Text passage below:
For the next 10 lessons you'll do one thing: take a real project you actually care about and carry it all the way from idea to live 2-minute pitch. Not a made-up exercise, not a generic tutorial project, something you genuinely want to plan, propose, or pitch. Today you pick it, set up the folder that will hold every artifact you build, and write the one-page brief that anchors the rest of the course.
Think for 30 seconds. If a teacher said "I'll give you 10 weeks of class time to design and pitch ONE thing you actually want to see happen, a TY trip, a lunchtime club, a fundraiser, a creative project, a proposal to your parents for something you want", what's the first idea that pops into your head? Hold onto it. You're picking your Something Real in a few minutes.
Over the next 10 weeks, you'll carry one real project from idea to live pitch. Here's what each week adds to your Digital Portfolio.
| Week | What you'll do | What lands in your portfolio |
|---|---|---|
| 1, today | Pick your Something Real and set up your Digital Portfolio folder | {{code:01_project_brief}} |
| 2 | Research your project and verify a claim an AI told you | {{code:02_research_page}} |
| 3 | Write a one-page proposal for your project in a word processor | {{code:03_proposal_draft}} |
| 4 | Redesign the proposal with headers, images, tables, and lists | {{code:04_polished_proposal}} |
| 5 | Build a budget, timeline, survey, or inventory sheet with formulas | {{code:05_numbers_sheet}} |
| 6 | Turn the numbers into a chart that changes a decision | {{code:06_decision_chart}} |
| 7 | Use an AI assistant as Drafter, Critic, and Explainer on your own work | {{code:07_ai_workbench}} |
| 8 | Assemble a 5-slide pitch deck from what's already in your portfolio | {{code:08_pitch_deck}} |
| 9 | Swap decks with a peer, give and act on feedback, email the teacher | {{code:09_feedback_round}} |
| 10 | Deliver a live 2-minute pitch and walk through your finished portfolio | {{code:10_final_reflection}} |
By Lesson 10, your portfolio is your pitch, you won't build anything new, you'll present what you already made.
Keep this table in mind later today, you'll come back to it when you set your three learning goals in the Portfolio Build.
| Concept | Why it matters | Example |
|---|---|---|
| Something Real, one project you actually want to plan, propose, or pitch, which you carry across all 10 lessons | You'll do similar work 10 weeks in a row; picking something you care about is the difference between useful and tedious | A TY student pitches a class trip to the Cliffs of Moher; a music student pitches a lunchtime gig in the school hall |
| Cloud storage, a folder that lives on the internet (not one specific computer), reachable from any device you sign in on | You'll work on this over 10 weeks on different machines, and you cannot afford to lose everything to one broken laptop | OneDrive (Microsoft 365) and Google Drive (Google Workspace), your school standardises on one of them |
| Digital Portfolio, one folder in your cloud storage that holds every artifact you produce across the course | By Lesson 10 it is your pitch, brief, research, proposal, budget, chart, deck, feedback, all in one place a teacher can open | — |
| Project Brief, a short one-page document answering what you're planning, why it matters, who it's for, and your three learning goals | It's the anchor every later lesson comes back to; if the brief is vague, every later artifact is vague too | See the worked example below |
Open your destination folder first, then create the new file from inside it. Online apps (Word Online, Google Docs) auto-save the second you start typing, so there is no "Save As, pick a folder" step later. The folder has to exist and be open before you click New.
End of Text passage.
> [Exercises]:
1. In the project portfolio lesson, how long is the live pitch delivered in Week 10?
2. List every concept named in the concept table of the project portfolio lesson.
3. Carry the project portfolio lesson forward from its final sentence.
Data for analysis below:
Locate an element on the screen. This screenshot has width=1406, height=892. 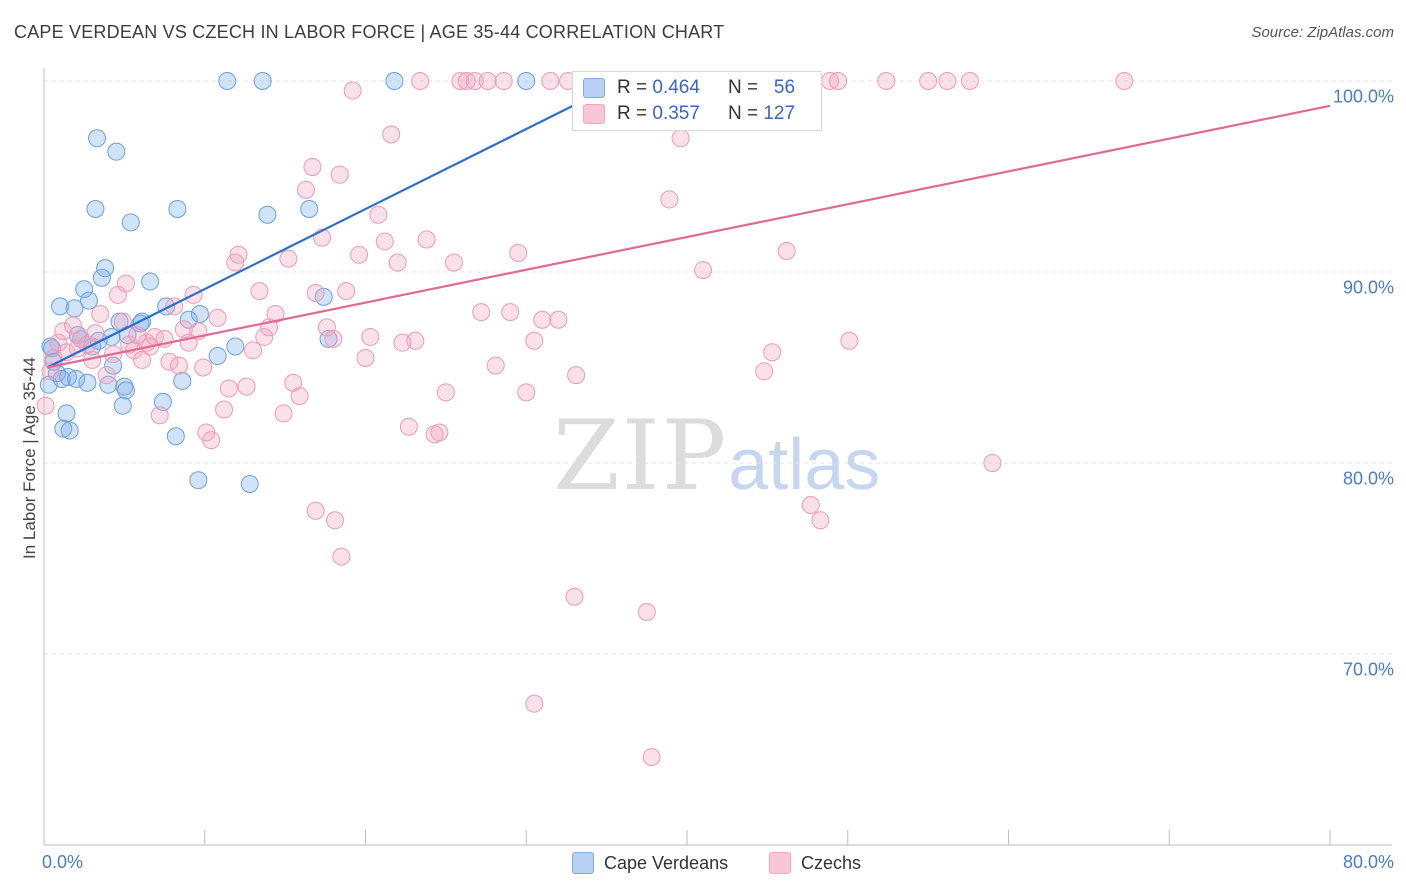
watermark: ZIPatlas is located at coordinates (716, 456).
End of Data for analysis.
Data for analysis below:
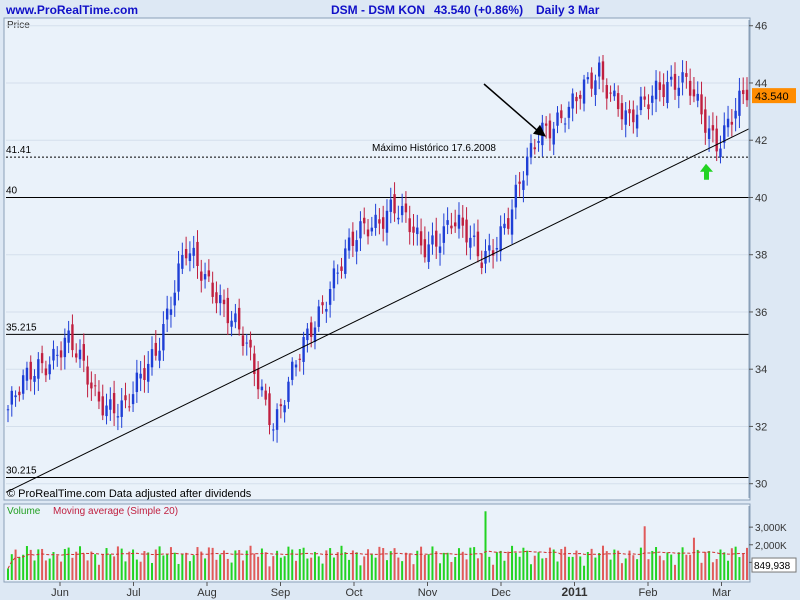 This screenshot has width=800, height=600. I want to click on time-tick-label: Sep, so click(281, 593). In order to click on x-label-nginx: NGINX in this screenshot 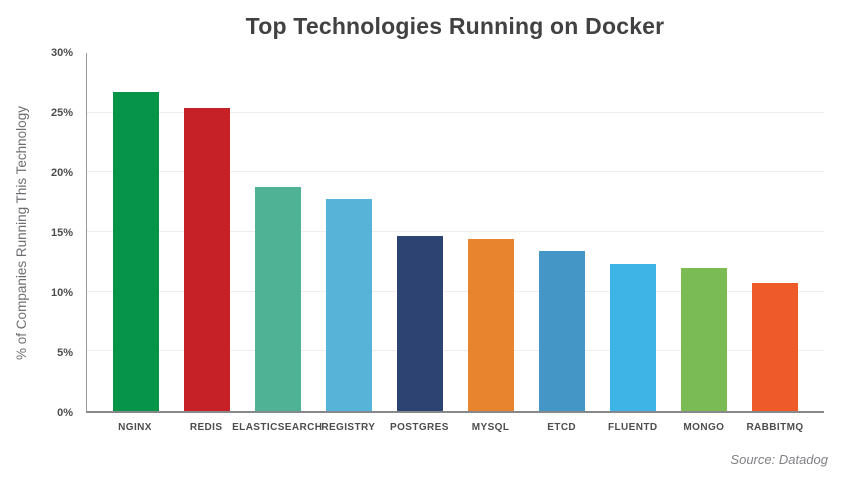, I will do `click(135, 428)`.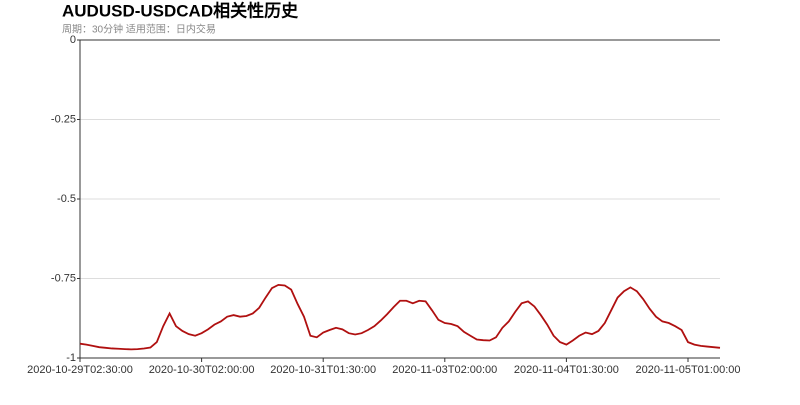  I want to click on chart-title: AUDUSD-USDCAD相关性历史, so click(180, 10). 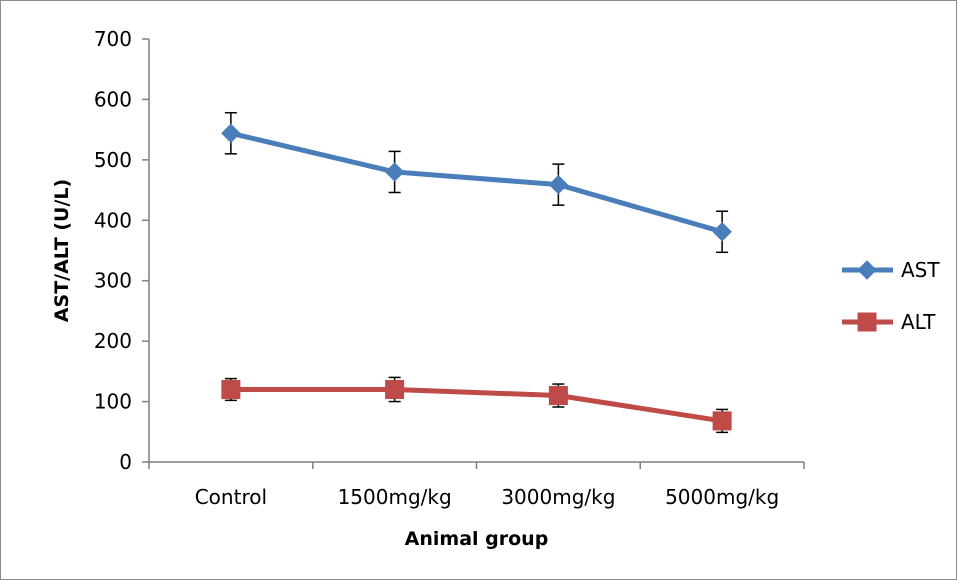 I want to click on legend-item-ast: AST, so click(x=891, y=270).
End of Data for analysis.
Data for analysis below:
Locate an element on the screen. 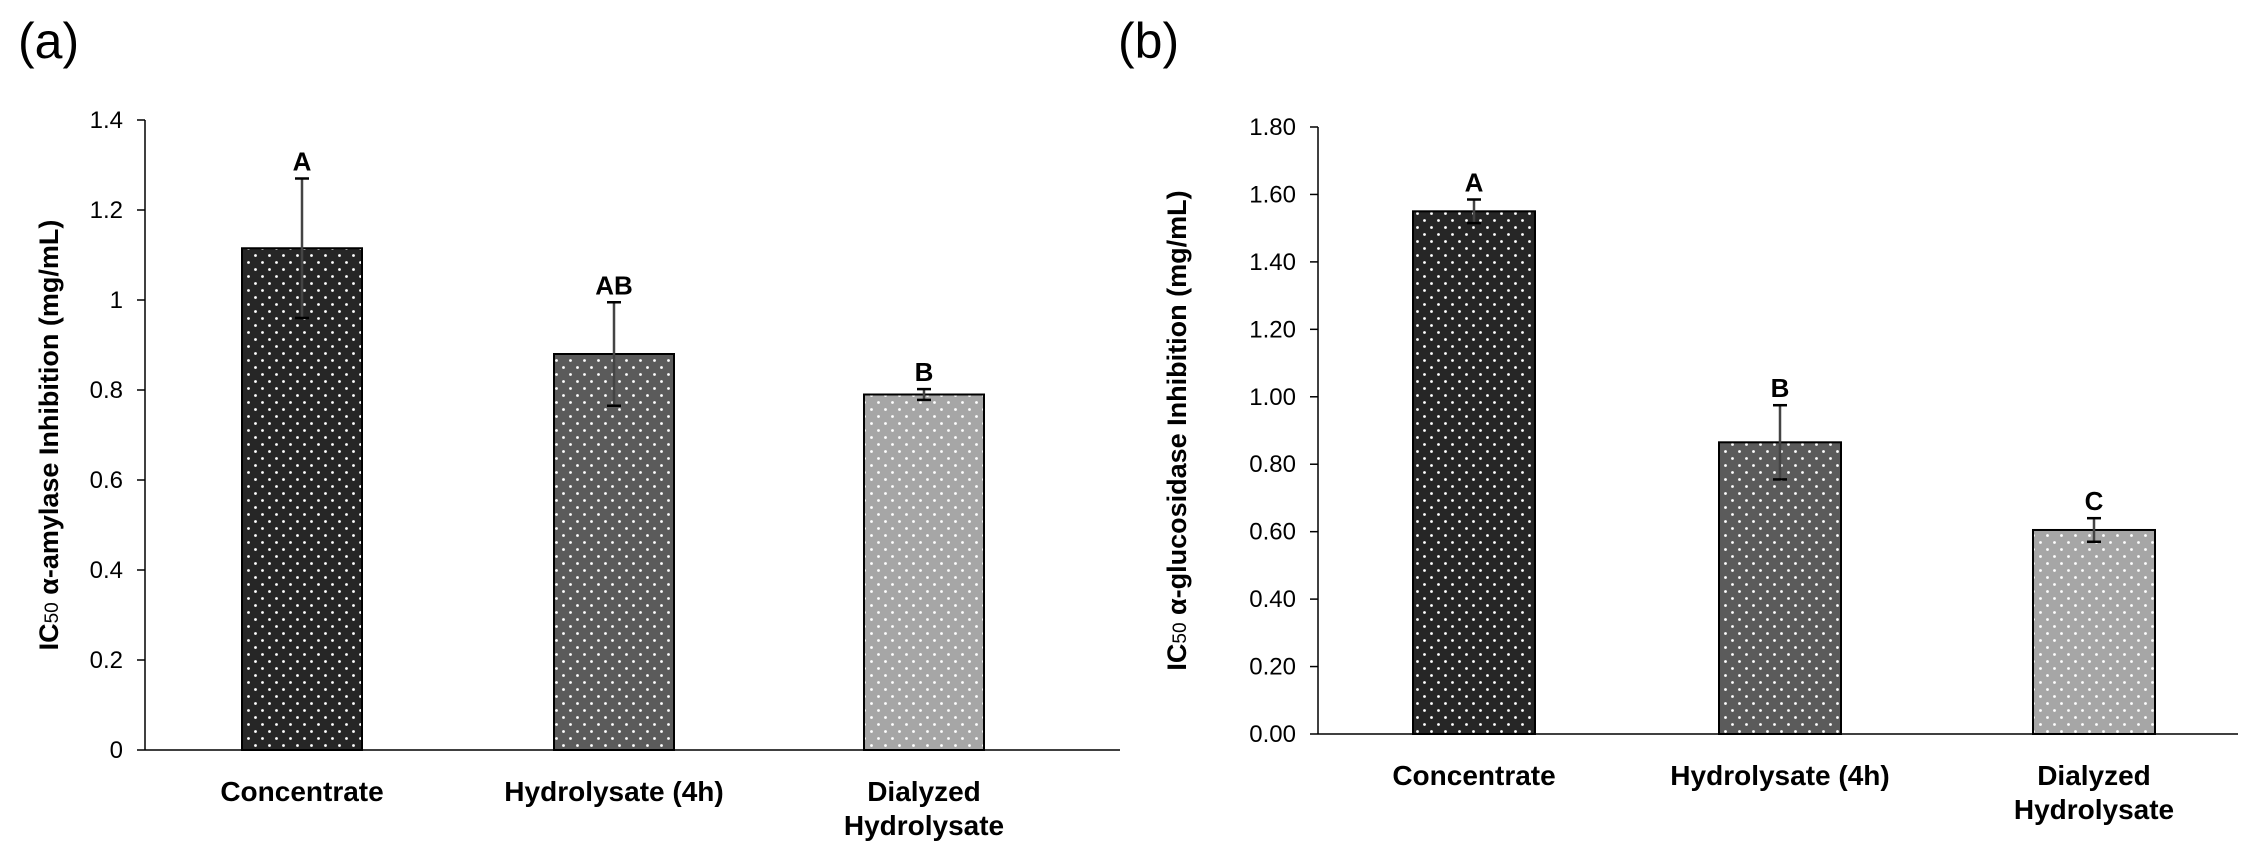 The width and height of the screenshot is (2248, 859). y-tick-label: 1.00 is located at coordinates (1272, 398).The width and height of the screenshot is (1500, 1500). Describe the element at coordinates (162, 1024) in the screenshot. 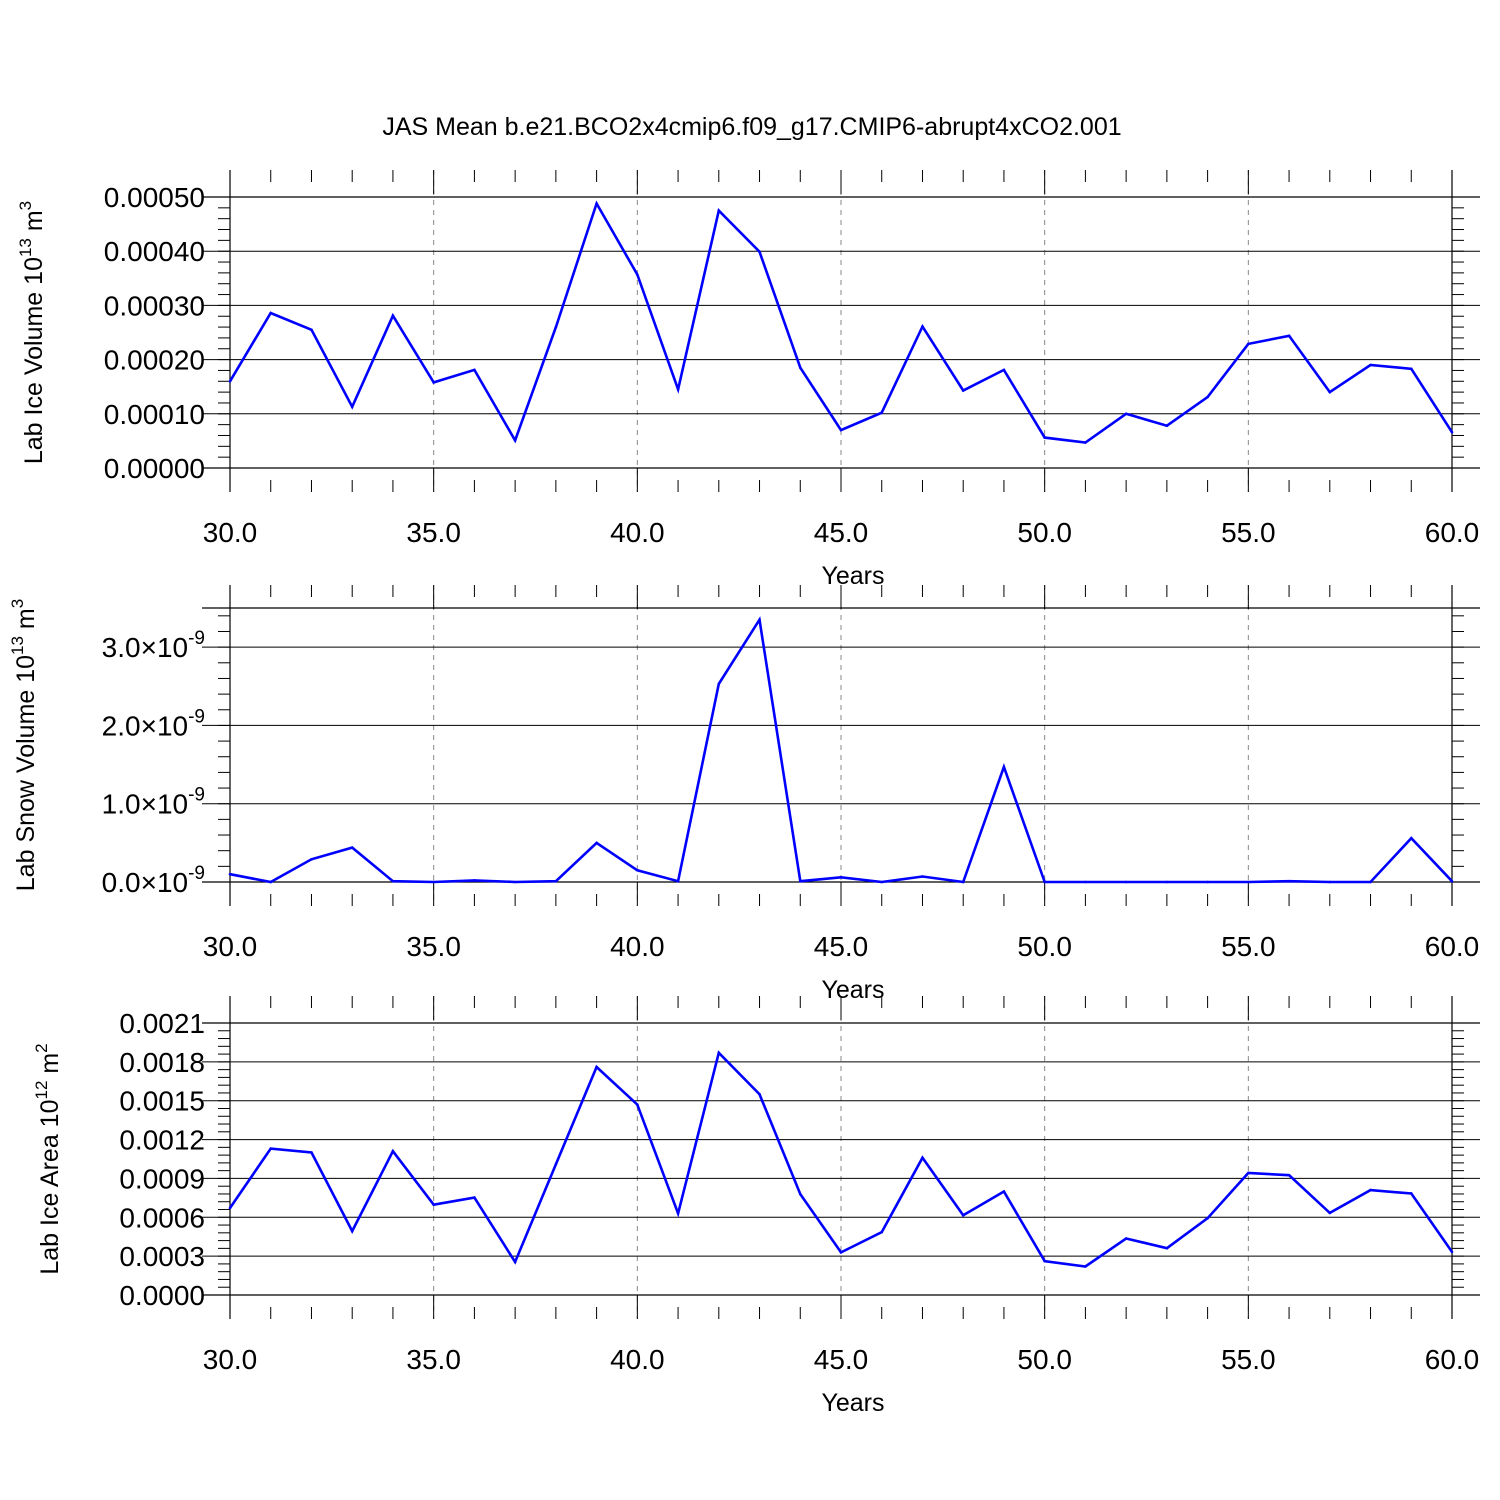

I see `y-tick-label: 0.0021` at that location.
End of Data for analysis.
> [Solved tasks]:
1. Two minutes.

2. Something Real, Cloud storage, Digital Portfolio, Project Brief

3.
Do this: Open {{code:Digital_Portfolio}} → click New → Word document. Not this: "New document somewhere, then try to find and move it later." You'll use this pattern in every single lesson, so learning it now pays off nine more times.
Here's a completed brief for a student pitching a lunchtime film club to their year head. Yours should be similar in shape, but with your own project.
What I'm planning: A lunchtime film club for TY, Fifth, and Sixth Year, running every second Wednesday in the media room. Each session shows a short film (30–40 min) and runs a 10-minute discussion.
Why it matters to me: I watch a lot of film and there's nothing at school for anyone who wants to talk about what they've seen. Lunch is wasted scrolling, this would actually be good craic.
Who it's for: TY, Fifth, and Sixth Year students. The first request is to the year head and the librarian who controls the media room booking.
My 3 goals for the next 10 weeks:
- Learn enough spreadsheets to build a real budget for the year's film licences.
- Build a pitch deck good enough that the year head actually agrees.
- Get comfortable using AI to improve my writing rather than replace it.
Notice the three goals name specific skills, "build a budget", "build a pitch deck", "use AI to improve writing", not vague things like "get better at computers". Each one maps to a row in the 10-week table above, so you know exactly which lesson will teach it.
You're going to create the {{code:Digital_Portfolio}} folder in your school cloud storage, then create a new document called {{code:01_project_brief}} inside it. Follow the tab that matches your school account (Microsoft 365 or Google Workspace).
Not sure which platform your school uses? Check any of these quick tells:
If something looks different or doesn't work the way it should, check this table first before asking for help.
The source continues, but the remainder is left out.